--- MATERIAL SHOWN Enclosed Below ---
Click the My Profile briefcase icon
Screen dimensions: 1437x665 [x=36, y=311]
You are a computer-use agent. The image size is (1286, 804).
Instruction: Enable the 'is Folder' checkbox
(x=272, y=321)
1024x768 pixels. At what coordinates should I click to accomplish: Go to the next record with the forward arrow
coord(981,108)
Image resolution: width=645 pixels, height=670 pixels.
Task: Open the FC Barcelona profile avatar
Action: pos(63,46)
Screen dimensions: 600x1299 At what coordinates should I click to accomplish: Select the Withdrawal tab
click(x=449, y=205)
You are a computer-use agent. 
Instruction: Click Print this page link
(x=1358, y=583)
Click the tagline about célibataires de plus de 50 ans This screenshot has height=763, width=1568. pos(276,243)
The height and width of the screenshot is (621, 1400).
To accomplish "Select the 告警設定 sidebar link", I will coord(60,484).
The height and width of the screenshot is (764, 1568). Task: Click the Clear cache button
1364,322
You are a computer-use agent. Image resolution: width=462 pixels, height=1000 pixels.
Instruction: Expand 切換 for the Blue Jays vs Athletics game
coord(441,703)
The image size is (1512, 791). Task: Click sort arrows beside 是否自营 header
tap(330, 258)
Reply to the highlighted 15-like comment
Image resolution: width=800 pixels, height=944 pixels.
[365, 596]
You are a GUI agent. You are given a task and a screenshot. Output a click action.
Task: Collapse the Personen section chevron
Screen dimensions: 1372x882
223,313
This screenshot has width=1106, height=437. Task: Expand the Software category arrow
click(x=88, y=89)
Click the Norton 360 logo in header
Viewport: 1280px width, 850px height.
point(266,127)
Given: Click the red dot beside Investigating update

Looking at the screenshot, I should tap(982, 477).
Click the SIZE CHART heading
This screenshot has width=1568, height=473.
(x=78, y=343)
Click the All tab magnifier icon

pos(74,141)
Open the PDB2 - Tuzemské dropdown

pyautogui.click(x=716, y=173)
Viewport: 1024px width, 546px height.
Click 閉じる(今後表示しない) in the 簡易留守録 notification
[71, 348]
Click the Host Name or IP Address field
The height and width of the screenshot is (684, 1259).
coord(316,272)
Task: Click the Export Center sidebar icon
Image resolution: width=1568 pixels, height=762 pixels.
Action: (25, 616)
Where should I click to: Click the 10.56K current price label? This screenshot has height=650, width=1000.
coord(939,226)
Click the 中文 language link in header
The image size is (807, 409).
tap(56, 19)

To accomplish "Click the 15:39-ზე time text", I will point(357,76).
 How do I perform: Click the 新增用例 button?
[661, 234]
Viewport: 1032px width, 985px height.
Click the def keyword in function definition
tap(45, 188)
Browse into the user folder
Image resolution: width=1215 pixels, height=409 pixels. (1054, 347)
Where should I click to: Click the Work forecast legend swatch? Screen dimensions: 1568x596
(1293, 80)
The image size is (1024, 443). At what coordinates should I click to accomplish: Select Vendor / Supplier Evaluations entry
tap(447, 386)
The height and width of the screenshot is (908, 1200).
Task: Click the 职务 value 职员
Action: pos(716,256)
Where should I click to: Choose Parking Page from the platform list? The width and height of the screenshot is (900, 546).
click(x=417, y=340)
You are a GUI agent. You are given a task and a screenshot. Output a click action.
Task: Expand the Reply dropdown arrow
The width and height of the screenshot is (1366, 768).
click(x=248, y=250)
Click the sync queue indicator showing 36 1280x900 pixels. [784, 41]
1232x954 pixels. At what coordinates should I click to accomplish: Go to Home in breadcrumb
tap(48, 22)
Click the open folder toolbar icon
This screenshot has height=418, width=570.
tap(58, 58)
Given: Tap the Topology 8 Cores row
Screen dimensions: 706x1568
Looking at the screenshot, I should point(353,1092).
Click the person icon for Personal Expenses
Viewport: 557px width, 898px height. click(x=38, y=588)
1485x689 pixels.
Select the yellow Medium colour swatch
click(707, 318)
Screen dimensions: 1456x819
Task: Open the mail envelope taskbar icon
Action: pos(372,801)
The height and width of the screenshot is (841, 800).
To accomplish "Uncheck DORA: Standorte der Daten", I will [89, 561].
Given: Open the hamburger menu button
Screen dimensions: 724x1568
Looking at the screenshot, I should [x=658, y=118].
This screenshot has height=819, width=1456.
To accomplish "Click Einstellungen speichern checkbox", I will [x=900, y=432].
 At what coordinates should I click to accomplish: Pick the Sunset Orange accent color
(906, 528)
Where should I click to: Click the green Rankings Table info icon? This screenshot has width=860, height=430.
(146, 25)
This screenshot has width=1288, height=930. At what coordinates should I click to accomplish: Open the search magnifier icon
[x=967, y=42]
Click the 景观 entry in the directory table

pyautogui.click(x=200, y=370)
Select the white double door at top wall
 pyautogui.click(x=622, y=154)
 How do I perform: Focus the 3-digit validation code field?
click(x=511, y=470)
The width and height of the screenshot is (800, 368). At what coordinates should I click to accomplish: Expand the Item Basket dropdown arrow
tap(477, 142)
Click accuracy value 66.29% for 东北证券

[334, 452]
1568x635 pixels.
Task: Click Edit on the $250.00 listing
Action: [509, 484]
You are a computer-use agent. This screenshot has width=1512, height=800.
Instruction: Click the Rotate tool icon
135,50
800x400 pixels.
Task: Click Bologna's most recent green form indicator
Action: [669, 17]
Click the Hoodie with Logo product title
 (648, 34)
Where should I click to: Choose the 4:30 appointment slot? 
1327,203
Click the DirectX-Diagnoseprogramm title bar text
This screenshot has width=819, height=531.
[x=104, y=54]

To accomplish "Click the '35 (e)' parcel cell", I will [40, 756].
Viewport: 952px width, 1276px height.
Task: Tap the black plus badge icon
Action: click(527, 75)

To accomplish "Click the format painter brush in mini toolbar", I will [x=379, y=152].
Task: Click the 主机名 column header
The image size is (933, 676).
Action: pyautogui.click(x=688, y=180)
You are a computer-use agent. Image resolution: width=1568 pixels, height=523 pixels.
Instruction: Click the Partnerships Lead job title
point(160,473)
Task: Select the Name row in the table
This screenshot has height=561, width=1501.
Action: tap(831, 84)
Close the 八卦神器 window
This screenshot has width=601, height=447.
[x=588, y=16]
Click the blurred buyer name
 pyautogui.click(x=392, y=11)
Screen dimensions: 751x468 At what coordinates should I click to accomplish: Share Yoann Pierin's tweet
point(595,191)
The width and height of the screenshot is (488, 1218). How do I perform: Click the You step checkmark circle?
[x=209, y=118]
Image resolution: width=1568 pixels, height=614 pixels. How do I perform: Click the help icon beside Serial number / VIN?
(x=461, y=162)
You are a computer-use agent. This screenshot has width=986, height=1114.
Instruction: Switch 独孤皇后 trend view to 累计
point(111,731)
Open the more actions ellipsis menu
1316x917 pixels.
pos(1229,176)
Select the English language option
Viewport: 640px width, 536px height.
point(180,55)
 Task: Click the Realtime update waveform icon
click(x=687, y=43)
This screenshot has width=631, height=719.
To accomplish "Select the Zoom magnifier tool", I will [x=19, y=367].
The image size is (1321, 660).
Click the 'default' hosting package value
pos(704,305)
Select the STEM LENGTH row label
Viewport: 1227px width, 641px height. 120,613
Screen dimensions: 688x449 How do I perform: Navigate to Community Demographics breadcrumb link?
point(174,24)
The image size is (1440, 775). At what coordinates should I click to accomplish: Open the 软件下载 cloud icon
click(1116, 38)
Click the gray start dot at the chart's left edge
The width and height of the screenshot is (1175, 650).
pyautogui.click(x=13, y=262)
--- End of Enclosed MATERIAL SHOWN ---
The answer should be a single number: how many lines in the entries contain "computer".

[YOUR RESPONSE]:
6